Si gana las próximas elecciones generales, el PSOE promoverá una nueva normativa que permita la recuperación de la cobertura universal del derecho a la atención sanitaria y la protección de la salud en un sistema sanitario de carácter público, derogando el Real Decreto Ley 16/2102. Sus propuestas para una sanidad pública, universal y eficiente fueron presentadas durante la Conferencia Política celebrada entre el 8 y el 10 de noviembre. El cambio normativo anunciado definiría la cobertura universal “como un derecho ciudadano no sujeto a ningún tipo de seguro, aportación o cualquier otra circunstancia discriminatoria”. Asimismo, suprimiría el copago farmacéutico para pensionistas y crónicos al mismo tiempo que las carteras suplementaria y de servicios accesorios creadas por el Gobierno de Rajoy en el Real Decreto 16/2012 y sujetas a copago.

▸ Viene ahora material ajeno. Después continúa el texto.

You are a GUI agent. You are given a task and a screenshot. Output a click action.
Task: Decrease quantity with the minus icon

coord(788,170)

Esta única cartera común debe actualizarse e incorporar las innovaciones, según los socialistas, siguiendo el principio de financiación selectiva basados en criterios de evidencia científica, equidad y de coste-efectividad. Para ello, la Conferencia Política puso de manifiesto la necesidad de crear “un Instituto de Calidad y Excelencia Clínica, similar al NICE británico, que ha de trabajar en red con las agencias y unidades de evaluación de tecnologías sanitarias de las CCAA”.
Más allá, el SNS tiene, para el PSOE, una “insuficiente financiación”, que se ve “agravada” por los efectos de la crisis económica y las políticas de recorte del gasto público desarrolladas por el Gobierno del PP. Por ello, en el contexto de la reforma fiscal que promueven los socialistas, “la sanidad pública tendrá la necesaria suficiencia financiera”. Ello requiere, según el programa aprobado en la Conferencia Política, “conseguir un incremento de recursos” que tenga su origen en un sistema de financiación que garantice la naturaleza equitativa de las aportaciones de los ciudadanos.

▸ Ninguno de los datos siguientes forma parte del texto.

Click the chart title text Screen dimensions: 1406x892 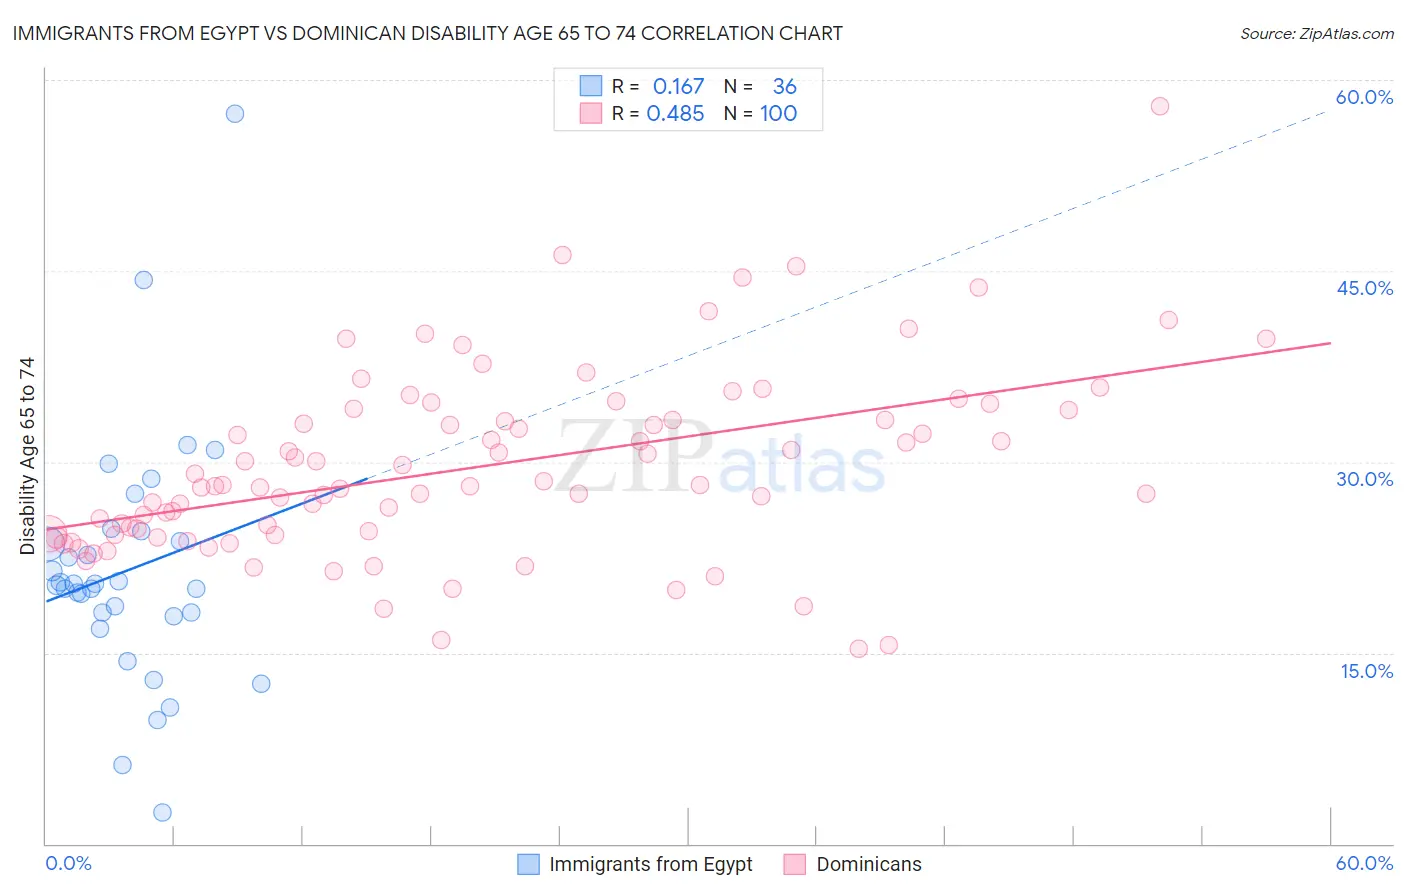(x=427, y=33)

El objetivo del PSOE es invertir en sanidad pública un 7 por ciento del PIB en el horizonte de dos legislaturas. “Los presupuestos destinados a la sanidad han de tener una afectación finalista y se debe garantizar que, tanto los ingresos potenciales, como los ahorros que se generen por una mejor gestión de los recursos sanitarios, han de destinarse exclusivamente y en su totalidad a financiar la sanidad pública”, señala el documento. Igualmente, el PSOE apuesta por reformas para mejorar los instrumentos de cohesión e incrementar la dotación del Fondo de Cohesión Sanitaria.
La derogación del 16/2012 no es el único cambio normativo por el que apuestan los socialistas. Además, han anunciado la adopción de una “Ley de buen gobierno y gestión del SNS” que avance en mayor autonomía de gestión, en el fomento de la gestión clínica, en la introducción de órganos colegiados de gobierno a todos los niveles ante los que deban responder los gestores, en la obligatoriedad de la transparencia, en la regulación de los conflictos de interés o en la definición de mecanismos eficaces contra el fraude y la corrupción, entre otros asuntos. Asimismo, desarrollarán la Ley General de Salud Pública de 2011 y harán obligatoria la presentación de un informe anual ante las Cortes Generales sobre el impacto en salud de las actuaciones públicas y, cada dos años, una evaluación del impacto de la crisis en la salud de los ciudadanos para elaborar las medidas de corrección necesarias.